Un peu plus de 70 % des 6-65 ans jouent aux jeux vidéo, selon une enquête réalisée par TNS-Sofres pour le Centre national de la cinématographie1. La moitié des joueurs le font tous les jours, 38 % au moins une fois par semaine mais pas tous les jours, 8 % au moins une fois par mois et 5 % moins souvent. La durée moyenne d’une session est de 2h15.

Les hommes (77 %) jouent davantage que les femmes (66%), mais c’est surtout l’âge qui fait la différence. Quasiment tous les jeunes de 10 à 14 ans jouent, contre moins de la moitié des 50 ans et plus. Le taux qui décline rapidement : une étude plus ancienne réalisée par la ministère de la Culture indiquait que 96 % des plus de 65 ans ne jouaient jamais (données 2008)2. Au fil du temps, on assiste à un effet de génération. Le jeu vidéo s’est développé dans les années 1980 et une partie des jeunes joueurs ont continué à le faire en vieillissant ; la part de joueurs plus âgés augmente.

L’augmentation de puissance des ordinateurs améliore la qualité du graphisme et Internet permet de jouer à plusieurs à distance : le jeu vidéo se développe. Chez les jeunes, il empiète sur la télévision. « Quel que soit le sexe, regarder quotidiennement la télévision constitue une activité à bout de souffle dans les jeunes générations », expliquent les auteurs d’une étude sur les liens et l’impact des écrans sur l’adolescent scolarisé (Pelleas)3. Comme ils l’indiquent, la fréquentation des écrans marque « une rupture culturelle et générationnelle dont les effets sont encore mal connus ».

Selon l’enquête Pelleas, menée auprès de 2000 élèves de région parisienne (de la 4e à la première), 14 % des jeunes joueurs auraient une pratique addictive problématique. Cet ordre de grandeur dépend beaucoup de la définition de l’addiction, mais l’étude a le mérite de donner des informations sur les conséquences du jeu sur la vie des jeunes. Chez ces 14 % de joueurs considérés comme « problématiques », 71 % disent eux-mêmes avoir négligé d’autres activités comme l’école ou le sport. La moitié de ces jeunes indiquent se coucher après minuit la veille d’un jour d’école. Comme l’indique l’OFDT, l’évolution du jeu entraîne « une plus grande accroche du joueur, maintenu en état de stimulation par des règles de plus en plus engageantes ».  Les jeunes dont les relations sont les plus dégradées avec leurs parents sont aussi ceux qui sont le plus souvent concernés4.

__________________________________________________

CONSIGNE 1 » D'après l'extrait sur les jeux vidéo, combien de temps dure en moyenne une session de jeu ?
CONSIGNE 2 » Indiquez si chacune de ces affirmations concorde avec l'extrait sur les jeux vidéo, en citant les mots décisifs : (a) Les femmes jouent davantage que les hommes. (b) L'enquête Pelleas a été menée auprès de 2000 élèves de région parisienne. (c) La moitié des joueurs jouent tous les jours.
CONSIGNE 3 » Recopiez le passage de l'extrait sur les jeux vidéo compris entre « Selon l’enquête Pelleas, menée » et « plus souvent concernés4. », ces deux passages inclus.
Veuillez vous fonder uniquement sur l'extrait sur les jeux vidéo.

__________________________________________________

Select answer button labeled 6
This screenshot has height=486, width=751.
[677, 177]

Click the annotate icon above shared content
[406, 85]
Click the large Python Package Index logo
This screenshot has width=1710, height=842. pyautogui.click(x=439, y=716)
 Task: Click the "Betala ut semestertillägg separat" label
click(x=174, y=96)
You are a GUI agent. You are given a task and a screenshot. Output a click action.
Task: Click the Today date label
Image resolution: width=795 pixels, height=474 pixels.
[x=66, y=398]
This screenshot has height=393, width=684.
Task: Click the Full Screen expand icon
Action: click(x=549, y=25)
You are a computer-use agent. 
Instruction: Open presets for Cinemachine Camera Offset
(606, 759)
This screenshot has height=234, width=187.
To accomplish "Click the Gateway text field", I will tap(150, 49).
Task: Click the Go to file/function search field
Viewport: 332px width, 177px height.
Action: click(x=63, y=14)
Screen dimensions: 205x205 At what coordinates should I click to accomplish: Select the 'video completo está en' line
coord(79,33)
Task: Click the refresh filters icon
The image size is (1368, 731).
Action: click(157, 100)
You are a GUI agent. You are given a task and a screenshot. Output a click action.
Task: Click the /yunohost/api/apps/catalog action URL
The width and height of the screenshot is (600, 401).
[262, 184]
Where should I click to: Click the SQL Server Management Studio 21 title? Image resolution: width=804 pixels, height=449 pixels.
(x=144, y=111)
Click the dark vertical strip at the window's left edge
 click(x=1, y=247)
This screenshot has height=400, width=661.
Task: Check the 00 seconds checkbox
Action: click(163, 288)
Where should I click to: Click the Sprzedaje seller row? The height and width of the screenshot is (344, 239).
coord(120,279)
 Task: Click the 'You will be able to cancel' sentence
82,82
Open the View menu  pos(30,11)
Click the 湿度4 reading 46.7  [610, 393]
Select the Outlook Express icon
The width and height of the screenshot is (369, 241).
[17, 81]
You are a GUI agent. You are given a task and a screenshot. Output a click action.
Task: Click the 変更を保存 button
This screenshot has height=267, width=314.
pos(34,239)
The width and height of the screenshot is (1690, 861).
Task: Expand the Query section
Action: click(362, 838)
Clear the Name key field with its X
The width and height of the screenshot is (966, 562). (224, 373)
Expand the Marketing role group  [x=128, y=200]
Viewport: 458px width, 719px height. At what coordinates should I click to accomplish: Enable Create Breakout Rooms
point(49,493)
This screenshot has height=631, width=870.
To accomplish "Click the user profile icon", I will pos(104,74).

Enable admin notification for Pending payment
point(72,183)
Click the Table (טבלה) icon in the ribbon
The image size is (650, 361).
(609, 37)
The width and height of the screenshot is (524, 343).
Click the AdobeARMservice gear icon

__________________________________________________

ZONE DE RÉPONSE 1 » Une session dure en moyenne 2h15.

ZONE DE RÉPONSE 2 »
(a) Non : « Les hommes (77 %) jouent davantage que les femmes (66%) ».
(b) Oui : « menée auprès de 2000 élèves de région parisienne ».
(c) Oui : « La moitié des joueurs le font tous les jours ».

ZONE DE RÉPONSE 3 »
Selon l’enquête Pelleas, menée auprès de 2000 élèves de région parisienne (de la 4e à la première), 14 % des jeunes joueurs auraient une pratique addictive problématique. Cet ordre de grandeur dépend beaucoup de la définition de l’addiction, mais l’étude a le mérite de donner des informations sur les conséquences du jeu sur la vie des jeunes. Chez ces 14 % de joueurs considérés comme « problématiques », 71 % disent eux-mêmes avoir négligé d’autres activités comme l’école ou le sport. La moitié de ces jeunes indiquent se coucher après minuit la veille d’un jour d’école. Comme l’indique l’OFDT, l’évolution du jeu entraîne « une plus grande accroche du joueur, maintenu en état de stimulation par des règles de plus en plus engageantes ».  Les jeunes dont les relations sont les plus dégradées avec leurs parents sont aussi ceux qui sont le plus souvent concernés4.